S’intitola “Con gli occhi di Sara – Un padre, sua figlia e l’autismo” ed è il volume al centro dell’incontro di questa mattina fra l’autore e già Sottosegretario MIUR, l’onorevole Davide Faraone, e diversi studenti di Sondrio e Cremona. Una lezione davvero speciale promossa dagli Uffici Scolastici delle due province nel corso della quale è intervenuto anche dottor Raffaele Ciambrone, Dirigente Tecnico ed esperto di politiche per l’Inclusione. Ad aprire la mattinata, coordinata dal referente per l’inclusione dell’Ust di Sondrio, Franco Mottalini, è stato il Dirigente Fabio Molinari: «Sono felice che l’onorevole Faraone abbia accettato di affrontare con gli studenti un tema importante come quello dell’autismo anche perché, sia in provincia di Sondrio che di Cremona, sono molte le famiglie che stanno affrontando questo percorso». Non è poi mancato il saluto introduttivo da parte del Prefetto di Sondrio, Salvatore Pasquariello: «Questo rappresenta un momento importante di formazione e cultura per le nostre scuole. Attraverso questo volume e non solo, l’autore ha reso pubblica la condizione della sua famiglia per condividere la propria esperienza con tante altre famiglie. È poi interessante notare come nel libro l’autore cerchi di trasmettere l’idea che non è lui ad essere utile alla figlia Sara ma è Sara che gli ha consentito di costruire una comunicazione efficace con il resto del mondo». 

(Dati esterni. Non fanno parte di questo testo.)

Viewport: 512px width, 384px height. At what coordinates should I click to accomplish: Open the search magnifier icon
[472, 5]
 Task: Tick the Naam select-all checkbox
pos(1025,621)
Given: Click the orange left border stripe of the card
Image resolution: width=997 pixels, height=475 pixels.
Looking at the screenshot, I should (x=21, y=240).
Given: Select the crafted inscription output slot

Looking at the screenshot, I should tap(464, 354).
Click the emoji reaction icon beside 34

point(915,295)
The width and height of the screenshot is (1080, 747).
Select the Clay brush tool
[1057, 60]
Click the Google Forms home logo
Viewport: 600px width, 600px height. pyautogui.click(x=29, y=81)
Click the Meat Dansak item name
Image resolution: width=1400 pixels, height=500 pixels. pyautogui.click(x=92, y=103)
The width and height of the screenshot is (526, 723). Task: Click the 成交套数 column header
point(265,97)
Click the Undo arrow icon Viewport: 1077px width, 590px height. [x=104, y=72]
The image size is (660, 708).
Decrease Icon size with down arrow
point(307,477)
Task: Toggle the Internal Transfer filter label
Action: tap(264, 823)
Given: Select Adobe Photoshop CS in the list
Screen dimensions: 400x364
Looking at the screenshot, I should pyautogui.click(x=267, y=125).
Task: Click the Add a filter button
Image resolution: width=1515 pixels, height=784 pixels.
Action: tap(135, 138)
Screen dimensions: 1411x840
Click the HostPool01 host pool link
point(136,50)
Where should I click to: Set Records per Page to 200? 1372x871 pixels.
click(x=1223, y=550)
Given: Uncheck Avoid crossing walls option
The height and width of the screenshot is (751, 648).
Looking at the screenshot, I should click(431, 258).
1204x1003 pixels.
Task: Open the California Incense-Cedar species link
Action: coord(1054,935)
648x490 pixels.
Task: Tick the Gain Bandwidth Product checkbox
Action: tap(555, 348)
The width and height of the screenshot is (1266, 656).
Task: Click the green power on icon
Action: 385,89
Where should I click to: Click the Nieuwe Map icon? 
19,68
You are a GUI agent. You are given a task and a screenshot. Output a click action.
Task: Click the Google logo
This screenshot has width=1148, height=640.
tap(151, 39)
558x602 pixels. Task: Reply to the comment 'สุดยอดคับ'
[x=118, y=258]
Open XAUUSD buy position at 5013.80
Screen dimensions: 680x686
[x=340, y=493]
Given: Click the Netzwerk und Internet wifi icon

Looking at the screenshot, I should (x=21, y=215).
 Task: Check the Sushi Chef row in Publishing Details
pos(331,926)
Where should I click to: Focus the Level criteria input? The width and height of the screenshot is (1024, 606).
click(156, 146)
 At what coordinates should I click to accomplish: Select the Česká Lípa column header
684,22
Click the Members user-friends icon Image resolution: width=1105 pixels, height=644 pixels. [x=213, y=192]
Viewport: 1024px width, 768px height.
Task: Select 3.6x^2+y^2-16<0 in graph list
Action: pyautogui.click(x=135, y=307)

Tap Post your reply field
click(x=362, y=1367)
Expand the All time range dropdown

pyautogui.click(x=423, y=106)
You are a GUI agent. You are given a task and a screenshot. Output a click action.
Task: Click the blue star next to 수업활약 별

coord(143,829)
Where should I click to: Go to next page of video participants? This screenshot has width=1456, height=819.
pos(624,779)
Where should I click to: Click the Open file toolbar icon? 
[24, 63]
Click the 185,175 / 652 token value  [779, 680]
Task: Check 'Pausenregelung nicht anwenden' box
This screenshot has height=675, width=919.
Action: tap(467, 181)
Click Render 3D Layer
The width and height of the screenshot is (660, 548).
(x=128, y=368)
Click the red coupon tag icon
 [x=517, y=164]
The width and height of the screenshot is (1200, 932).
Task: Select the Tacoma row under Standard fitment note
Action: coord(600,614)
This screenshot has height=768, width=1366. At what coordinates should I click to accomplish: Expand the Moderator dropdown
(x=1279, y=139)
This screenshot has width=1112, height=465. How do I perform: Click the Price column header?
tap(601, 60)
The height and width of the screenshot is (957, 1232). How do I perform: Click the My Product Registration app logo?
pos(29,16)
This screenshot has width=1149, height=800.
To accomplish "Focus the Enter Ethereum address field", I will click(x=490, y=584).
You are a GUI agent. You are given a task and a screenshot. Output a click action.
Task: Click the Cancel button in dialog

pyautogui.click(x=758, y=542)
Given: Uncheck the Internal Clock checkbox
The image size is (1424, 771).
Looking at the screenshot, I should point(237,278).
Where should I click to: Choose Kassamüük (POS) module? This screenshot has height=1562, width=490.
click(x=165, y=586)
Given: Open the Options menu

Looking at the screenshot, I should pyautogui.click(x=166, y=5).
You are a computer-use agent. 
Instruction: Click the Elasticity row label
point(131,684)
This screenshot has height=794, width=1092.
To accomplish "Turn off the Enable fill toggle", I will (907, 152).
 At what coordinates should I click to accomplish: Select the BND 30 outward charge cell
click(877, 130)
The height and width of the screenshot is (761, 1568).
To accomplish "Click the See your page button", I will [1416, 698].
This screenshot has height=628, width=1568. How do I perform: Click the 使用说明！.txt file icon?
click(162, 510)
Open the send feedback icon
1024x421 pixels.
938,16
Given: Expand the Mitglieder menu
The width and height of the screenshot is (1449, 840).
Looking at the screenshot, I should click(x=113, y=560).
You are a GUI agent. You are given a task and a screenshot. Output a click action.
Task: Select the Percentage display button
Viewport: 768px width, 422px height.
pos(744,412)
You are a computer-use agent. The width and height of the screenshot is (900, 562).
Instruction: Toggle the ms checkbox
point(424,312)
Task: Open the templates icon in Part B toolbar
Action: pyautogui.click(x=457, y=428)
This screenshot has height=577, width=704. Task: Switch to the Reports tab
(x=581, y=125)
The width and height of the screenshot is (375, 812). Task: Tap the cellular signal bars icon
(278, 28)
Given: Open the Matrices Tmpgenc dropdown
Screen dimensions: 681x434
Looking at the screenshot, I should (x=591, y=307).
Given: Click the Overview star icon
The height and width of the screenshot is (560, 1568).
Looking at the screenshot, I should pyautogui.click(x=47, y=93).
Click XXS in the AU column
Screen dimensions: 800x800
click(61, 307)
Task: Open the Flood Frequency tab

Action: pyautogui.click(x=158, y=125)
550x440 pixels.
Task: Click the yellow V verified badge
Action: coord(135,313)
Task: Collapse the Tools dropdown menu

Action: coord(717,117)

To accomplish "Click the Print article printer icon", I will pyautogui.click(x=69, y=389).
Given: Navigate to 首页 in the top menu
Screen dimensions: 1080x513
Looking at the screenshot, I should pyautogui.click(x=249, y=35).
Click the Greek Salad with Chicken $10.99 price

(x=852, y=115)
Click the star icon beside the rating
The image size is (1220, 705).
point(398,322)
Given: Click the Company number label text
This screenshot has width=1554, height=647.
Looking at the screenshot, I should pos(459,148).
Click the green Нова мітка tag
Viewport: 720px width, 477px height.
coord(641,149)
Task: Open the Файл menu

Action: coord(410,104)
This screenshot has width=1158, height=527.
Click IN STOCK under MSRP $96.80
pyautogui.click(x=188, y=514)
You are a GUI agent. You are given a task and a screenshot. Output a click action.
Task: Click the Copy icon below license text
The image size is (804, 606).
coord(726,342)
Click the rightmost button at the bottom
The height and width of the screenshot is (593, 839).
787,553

È stato poi lo stesso Faraone a ricordare il significato della Fondazione Italiana per l’Autismo da lui presieduta, l’importanza di socializzare e comunicare per far crescere i percorsi di cura e di inclusione.  «Con il libro ho voluto trasformare una condizione privata in una condizione condivisa – ha dichiarato l’onorevole Davide Faraone –. Da padre sono riuscito a dimostrare che, attraverso strumenti diversi rispetto a quelli tradizionali, è possibile instaurare una comunicazione autentica scoprendo una relazione straordinaria con mia figlia. Con il libro tali strategie divengono strumenti a disposizione di tutti coloro che abbiano voglia di approfondire questa forma di comunicazione complessa e profonda. Si tratta di una relazione possibile che non è legata solo alla famiglia ma che si può estendere a tutti».

«Ringrazio l’onorevole Faraone e ricordo che la sperimentazione degli “sportelli autismo” era nata proprio grazie al suo lavoro di Sottosegretario così come altre proposte di legge – ha sottolineato il dottor Raffaele Ciambrone –. Ora stiamo lavorando ai provvedimenti attuativi del decreto legislativo 66 sull’Inclusione scolastica. La vera inclusione coinvolge tutta la comunità scolastica e non può essere affidata esclusivamente all’insegnante di sostegno perciò è importante che anche i docenti curricolari si formino in tal senso. Infatti, dal prossimo mese di settembre tutti gli insegnanti non in possesso di specifico diploma sul sostegno seguiranno un corso per mettere a fuoco le necessità e i bisogni dei ragazzi con disabilità: un’importante occasione per creare i presupposti al fine di evitare il processo di delega al solo insegnante di sostegno. Occorre dunque lavorare non solo per creare classi accoglienti ma delle società accoglienti».